To push metadata into the TDR, we follow a common pattern per-table:
- Diff staged metadata against the state of the TDR
- Export rows-to-append and ids-to-delete from the diff outputs
- Run a TDR soft-delete job, followed by a TDR ingest job, using the exported data
The pipeline steps used to run these steps are generic, and abstracted across ingest projects. We had to make two additions to these templates to support the HCA use-case:
- To support importing from multiple transient staging areas, none of which contain the entirety of HCA metadata, we added the ability to compute an "upsert" diff instead of a full diff, only producing soft-delete IDs for updates
- To prevent re-ingestion of soft-deleted rows, we added the ability to diff against the "raw" TDR table instead of the live view
After this step completes, the TDR's tables will contain the latest data for every ID/version pair found in the original staging area.

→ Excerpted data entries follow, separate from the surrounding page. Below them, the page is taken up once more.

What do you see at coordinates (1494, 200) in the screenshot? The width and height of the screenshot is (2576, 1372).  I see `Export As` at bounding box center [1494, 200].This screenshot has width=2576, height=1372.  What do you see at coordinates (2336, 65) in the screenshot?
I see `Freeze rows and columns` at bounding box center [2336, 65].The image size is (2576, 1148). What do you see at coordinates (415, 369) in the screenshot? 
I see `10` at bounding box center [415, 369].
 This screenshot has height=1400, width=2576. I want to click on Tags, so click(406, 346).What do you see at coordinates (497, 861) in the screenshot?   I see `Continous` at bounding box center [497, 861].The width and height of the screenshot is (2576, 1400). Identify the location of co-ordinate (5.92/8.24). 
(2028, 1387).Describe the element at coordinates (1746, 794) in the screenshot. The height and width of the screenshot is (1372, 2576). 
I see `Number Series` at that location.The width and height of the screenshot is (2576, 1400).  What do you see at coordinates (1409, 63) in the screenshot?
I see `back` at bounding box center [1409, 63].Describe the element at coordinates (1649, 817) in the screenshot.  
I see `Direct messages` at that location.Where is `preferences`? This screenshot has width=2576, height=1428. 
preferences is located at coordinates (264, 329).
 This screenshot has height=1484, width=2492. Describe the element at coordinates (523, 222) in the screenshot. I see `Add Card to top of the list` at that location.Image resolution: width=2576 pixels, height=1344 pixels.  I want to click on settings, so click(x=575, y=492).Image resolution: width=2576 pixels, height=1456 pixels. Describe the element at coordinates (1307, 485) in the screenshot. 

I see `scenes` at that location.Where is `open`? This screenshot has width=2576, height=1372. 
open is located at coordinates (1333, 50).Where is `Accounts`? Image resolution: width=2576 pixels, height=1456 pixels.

The first three steps of the importer will ensure that all ID/version pairs found in a staging area are synced into the TDR, along with any linked data files. This isn't quite enough to cut a snapshot, however, because it's possible that multiple versions for the same document ID will end up "live" within the dataset.
To ensure that HCA snapshots only ever contain the latest version of each document, the final step of the importer uses BigQuery jobs to detect and export the TDR IDs of "outdated" rows. It then soft-deletes those IDs. Once the step completes, the dataset will be in a valid state for a "full view" snapshot.